La sentence de Rickey Hankey a été rendue mercredi, presque quatre ans après qu'il ait planté un couteau de boucher de 8 pouces dans la tête de sa victime.

Le 15 septembre 2012, M. Hankey a reçu sa victime Samuel Nboneko, ainsi d'autres personnes, à sa résidence de la rue Garneau après une soirée dans un bar d'Ottawa. L'hôte a mis tout le monde à la porte vers 3h15 du matin, dans une certaine «panique». La victime, qui avait oublié son sac et une bouteille d'alcool, a tenté de revenir à l'intérieur en frappant à la porte avec ses pieds, puis ensuite avec une planche de bois.

La réponse de Rickey Hankey a été démesurée au point où, selon les mots du juge Gaston-Paul Langevin, il a frappé sa victime, qui est «tombée comme une poupée de chiffon» au sol, d'un coup de couteau au crâne.
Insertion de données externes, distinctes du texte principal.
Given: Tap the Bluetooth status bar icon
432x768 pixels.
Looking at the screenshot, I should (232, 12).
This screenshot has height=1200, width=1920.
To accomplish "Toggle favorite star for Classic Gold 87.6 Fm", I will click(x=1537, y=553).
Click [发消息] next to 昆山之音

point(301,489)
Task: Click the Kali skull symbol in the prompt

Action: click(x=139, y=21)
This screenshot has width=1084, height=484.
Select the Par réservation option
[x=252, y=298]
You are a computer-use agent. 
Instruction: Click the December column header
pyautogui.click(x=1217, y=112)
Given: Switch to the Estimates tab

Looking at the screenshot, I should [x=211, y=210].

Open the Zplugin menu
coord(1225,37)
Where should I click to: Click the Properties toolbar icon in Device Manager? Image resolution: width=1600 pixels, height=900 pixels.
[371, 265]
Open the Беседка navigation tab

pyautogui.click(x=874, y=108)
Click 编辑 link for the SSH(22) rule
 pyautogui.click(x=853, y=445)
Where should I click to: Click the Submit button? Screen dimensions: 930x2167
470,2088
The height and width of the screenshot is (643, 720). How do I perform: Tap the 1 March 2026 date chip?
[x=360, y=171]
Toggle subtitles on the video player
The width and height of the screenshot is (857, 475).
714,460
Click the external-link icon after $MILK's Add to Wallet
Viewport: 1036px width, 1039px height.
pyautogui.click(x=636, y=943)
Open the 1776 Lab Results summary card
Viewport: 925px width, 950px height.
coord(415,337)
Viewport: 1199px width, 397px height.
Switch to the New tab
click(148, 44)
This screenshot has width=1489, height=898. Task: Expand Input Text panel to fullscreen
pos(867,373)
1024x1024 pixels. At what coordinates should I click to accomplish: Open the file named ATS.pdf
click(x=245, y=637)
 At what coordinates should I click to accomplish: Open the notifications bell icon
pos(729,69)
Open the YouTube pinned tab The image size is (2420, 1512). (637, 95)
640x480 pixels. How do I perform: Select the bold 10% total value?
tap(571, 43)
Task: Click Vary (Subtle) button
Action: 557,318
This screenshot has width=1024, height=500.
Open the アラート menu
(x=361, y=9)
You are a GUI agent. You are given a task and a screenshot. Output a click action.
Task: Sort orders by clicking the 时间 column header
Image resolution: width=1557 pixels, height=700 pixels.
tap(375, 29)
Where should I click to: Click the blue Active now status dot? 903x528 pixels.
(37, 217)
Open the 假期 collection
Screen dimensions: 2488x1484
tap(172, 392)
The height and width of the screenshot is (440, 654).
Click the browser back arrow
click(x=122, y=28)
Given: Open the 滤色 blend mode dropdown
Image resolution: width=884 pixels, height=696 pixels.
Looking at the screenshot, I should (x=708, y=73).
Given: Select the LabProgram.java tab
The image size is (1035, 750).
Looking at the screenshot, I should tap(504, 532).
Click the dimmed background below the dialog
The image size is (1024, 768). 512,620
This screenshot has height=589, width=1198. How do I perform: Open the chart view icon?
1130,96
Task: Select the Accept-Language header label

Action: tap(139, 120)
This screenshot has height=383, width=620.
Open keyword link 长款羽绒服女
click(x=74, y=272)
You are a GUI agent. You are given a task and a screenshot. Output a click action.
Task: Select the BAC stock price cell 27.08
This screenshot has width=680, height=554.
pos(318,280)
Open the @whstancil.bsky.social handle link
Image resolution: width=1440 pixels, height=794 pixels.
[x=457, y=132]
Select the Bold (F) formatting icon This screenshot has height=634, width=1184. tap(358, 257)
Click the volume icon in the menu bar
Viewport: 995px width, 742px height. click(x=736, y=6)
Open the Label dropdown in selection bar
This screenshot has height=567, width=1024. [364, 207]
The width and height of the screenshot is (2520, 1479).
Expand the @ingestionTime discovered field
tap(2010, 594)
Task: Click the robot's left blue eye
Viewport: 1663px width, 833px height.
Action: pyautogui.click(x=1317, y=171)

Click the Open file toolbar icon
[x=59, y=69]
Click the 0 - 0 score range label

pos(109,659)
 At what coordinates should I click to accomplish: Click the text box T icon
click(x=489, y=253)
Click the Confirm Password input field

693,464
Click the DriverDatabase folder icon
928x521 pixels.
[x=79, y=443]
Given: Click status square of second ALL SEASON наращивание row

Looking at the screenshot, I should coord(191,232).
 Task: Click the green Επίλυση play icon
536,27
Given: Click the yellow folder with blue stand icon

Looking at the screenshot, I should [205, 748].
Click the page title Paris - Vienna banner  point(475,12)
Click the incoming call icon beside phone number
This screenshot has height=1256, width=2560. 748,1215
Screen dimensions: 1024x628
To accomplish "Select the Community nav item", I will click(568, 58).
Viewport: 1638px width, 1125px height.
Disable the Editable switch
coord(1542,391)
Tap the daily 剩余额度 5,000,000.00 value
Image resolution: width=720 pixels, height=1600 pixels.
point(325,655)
La blessure profonde de 5 ou 6 pouces n'a miraculeusement pas tué M. Nboneko. Ce dernier en garde cependant des séquelles permanentes. Il ne peut plus conduire de camion dans le cadre de son travail et éprouve des problèmes de mémoire.

Rickey Hankey a abandonné sa victime au sol, la laissant pour morte. «Au lieu d'appeler le 9-1-1, il a bougé l'homme dans le but de ne pas être suspecté pour son geste», a soulevé le juge. Le Gatinois était en train de nettoyer son plancher et ses murs ensanglantés lorsque les services d'urgence sont arrivés.

La Couronne demandait de 7 à 9 ans de pénitencier; la défense, de 3 à 6 ans.

En comptant la détention préventive, il lui reste quatre ans et demi (53 mois) à purger. Le juge a refusé, plus tôt dans le procès, de déclarer l'individu délinquant dangereux à contrôler. Le magistrat a cependant précisé que M. Hankey avait une longue feuille de route en matière criminelle, soit 24 dossiers depuis 1997.

«Il s'agit d'une violence exceptionnelle, a commenté le juge. Un couteau de boucherie, un geste gratuit...»

La défense avait tenté d'obtenir un acquittement en faisant valoir la légitime défense de l'individu, qui se serait senti agressé par les coups de pied dans la porte.

Le nom de M. Hankey a circulé à plusieurs reprises depuis 2008, lorsqu'il a été acquitté du meurtre non prémédité d'un jeune itinérant d'Ottawa, Steven «Cactus» Bériault.

La victime avait été poignardée à plusieurs reprises sous le passage piétonnier près du Centre Rideau, en juin 2006. Le jury avait alors retenu la version de la légitime défense. Le tribunal n'a pas pu prendre en compte cette histoire dans sa décision de mercredi.